Excel: Using PivotTables for Reporting

PivotTables seem like a great tool to use to build reports—except once you start building the report you get a huge stack of metrics like the one shown below.

PivotTables looking bad

This doesn’t help people pick out natural groups of metrics and doesn’t match the formatting people expect. We’re going to show a simple PivotTable hack today that lets you create blank lines between metrics. This allows a report using PivotTables to look a lot more professional.

To get started, find the PivotTable menu, and add a calculated field.

Adding a calculated field to a PivotTable

Call the Calculated Field "Blank Line" and make the formula 1/0.

Creating the Blank Line formula

Now drop the "Blank Line" formula in to the data area of your PivotTable. You can drop it in multiple times to create several blank lines.

PivotTables looking bad

Go to PivotTable Options (right click on the PivotTable and choose Table Options..."). Turn on the "For error values, show:" check box. This will display an empty cell instead of all the alarming #DIV/0! messages.

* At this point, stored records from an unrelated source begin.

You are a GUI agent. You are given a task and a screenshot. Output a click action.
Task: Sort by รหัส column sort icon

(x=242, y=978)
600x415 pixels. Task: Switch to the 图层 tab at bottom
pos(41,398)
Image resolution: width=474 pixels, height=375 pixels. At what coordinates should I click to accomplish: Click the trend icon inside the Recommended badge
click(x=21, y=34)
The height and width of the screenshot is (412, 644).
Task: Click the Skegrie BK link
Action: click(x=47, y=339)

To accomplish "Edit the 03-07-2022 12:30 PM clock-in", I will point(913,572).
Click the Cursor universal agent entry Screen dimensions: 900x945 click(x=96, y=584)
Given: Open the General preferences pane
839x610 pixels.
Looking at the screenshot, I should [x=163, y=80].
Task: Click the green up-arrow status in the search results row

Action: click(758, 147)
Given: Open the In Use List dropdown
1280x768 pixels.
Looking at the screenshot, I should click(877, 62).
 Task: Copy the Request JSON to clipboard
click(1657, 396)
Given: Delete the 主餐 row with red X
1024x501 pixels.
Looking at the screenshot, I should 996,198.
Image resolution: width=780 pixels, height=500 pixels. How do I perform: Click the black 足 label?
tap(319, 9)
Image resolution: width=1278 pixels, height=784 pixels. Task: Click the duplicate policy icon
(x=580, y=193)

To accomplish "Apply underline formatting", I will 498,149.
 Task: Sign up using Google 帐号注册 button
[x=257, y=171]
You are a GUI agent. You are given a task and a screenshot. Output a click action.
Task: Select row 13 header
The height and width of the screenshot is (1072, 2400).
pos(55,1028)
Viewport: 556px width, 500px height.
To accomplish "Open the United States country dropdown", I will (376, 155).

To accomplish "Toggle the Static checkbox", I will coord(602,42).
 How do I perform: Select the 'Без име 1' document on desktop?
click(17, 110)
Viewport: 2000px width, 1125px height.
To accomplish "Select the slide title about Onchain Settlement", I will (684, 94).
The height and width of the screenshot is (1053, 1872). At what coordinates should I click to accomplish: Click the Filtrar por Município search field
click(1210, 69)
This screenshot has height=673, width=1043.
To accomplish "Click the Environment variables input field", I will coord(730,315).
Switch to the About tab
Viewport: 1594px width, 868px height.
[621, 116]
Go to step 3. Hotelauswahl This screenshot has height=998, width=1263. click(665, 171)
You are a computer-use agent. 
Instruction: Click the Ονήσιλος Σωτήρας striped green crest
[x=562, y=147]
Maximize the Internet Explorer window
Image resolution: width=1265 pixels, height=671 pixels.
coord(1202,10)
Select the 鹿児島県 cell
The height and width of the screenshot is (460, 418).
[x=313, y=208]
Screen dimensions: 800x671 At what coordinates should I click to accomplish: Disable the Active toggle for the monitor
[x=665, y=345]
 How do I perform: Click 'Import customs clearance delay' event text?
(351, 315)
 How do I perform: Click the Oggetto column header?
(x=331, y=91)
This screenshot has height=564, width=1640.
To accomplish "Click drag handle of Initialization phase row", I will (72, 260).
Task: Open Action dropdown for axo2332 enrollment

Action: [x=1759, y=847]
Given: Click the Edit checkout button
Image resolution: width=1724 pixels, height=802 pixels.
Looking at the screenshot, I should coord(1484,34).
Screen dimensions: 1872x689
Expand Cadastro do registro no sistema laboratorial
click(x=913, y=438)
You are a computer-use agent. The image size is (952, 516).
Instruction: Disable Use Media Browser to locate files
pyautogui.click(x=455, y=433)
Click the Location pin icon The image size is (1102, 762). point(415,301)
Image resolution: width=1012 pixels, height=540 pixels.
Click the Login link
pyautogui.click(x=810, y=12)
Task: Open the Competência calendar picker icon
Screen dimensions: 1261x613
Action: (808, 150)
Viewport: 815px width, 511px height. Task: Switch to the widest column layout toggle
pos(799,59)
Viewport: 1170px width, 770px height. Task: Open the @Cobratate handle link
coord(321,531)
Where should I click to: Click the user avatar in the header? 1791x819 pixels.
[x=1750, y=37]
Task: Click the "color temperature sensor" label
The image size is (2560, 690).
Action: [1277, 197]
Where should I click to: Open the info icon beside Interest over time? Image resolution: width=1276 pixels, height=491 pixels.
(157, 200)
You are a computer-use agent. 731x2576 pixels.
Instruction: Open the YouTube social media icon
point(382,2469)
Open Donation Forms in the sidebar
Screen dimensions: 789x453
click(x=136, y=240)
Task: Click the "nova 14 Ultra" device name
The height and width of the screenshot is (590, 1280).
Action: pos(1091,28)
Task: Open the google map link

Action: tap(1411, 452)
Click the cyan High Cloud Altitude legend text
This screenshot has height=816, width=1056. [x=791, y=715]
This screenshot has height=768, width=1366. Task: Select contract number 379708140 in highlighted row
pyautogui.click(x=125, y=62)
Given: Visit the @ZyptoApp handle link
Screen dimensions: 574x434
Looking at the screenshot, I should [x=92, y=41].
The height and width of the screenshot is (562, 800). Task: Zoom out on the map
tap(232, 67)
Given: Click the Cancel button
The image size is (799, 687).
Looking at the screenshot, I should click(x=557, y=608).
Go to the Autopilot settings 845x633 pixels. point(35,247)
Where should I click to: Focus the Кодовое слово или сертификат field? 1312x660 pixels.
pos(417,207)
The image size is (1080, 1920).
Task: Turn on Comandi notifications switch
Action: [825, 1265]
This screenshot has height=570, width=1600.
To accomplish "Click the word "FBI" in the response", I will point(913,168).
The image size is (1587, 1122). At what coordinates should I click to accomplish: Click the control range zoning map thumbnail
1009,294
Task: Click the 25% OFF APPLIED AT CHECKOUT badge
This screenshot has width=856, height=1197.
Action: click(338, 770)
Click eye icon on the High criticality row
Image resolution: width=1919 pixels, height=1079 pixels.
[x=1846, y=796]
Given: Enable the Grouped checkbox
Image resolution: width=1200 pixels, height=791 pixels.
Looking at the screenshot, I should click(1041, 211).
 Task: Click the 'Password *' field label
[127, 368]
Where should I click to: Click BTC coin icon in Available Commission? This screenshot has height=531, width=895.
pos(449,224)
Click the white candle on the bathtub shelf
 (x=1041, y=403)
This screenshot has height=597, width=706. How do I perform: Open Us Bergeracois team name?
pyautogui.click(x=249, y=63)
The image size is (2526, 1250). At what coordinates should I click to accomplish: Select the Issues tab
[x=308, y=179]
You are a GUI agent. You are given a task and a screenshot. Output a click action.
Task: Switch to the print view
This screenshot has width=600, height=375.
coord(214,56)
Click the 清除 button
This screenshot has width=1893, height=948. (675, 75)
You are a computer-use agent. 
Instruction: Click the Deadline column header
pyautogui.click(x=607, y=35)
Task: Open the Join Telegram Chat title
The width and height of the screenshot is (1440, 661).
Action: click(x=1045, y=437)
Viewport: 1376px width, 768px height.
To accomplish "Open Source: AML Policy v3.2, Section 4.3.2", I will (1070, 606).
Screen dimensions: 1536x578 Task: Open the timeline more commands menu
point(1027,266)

PivotTable settings to hide errors

After a little more prettification, the table looks like this.

Final PivotTable

A total of 5 blank lines were added. Three were given titles and bolded: "Revenue and Cost", "Warranty Details", and "Profit." Two are blank. To make a completely empty row, change the title from "Sum of Blank Line" to a single space key " ". Every title in the PivotTable must be unique, so the title of the other empty row is two spacebar keys.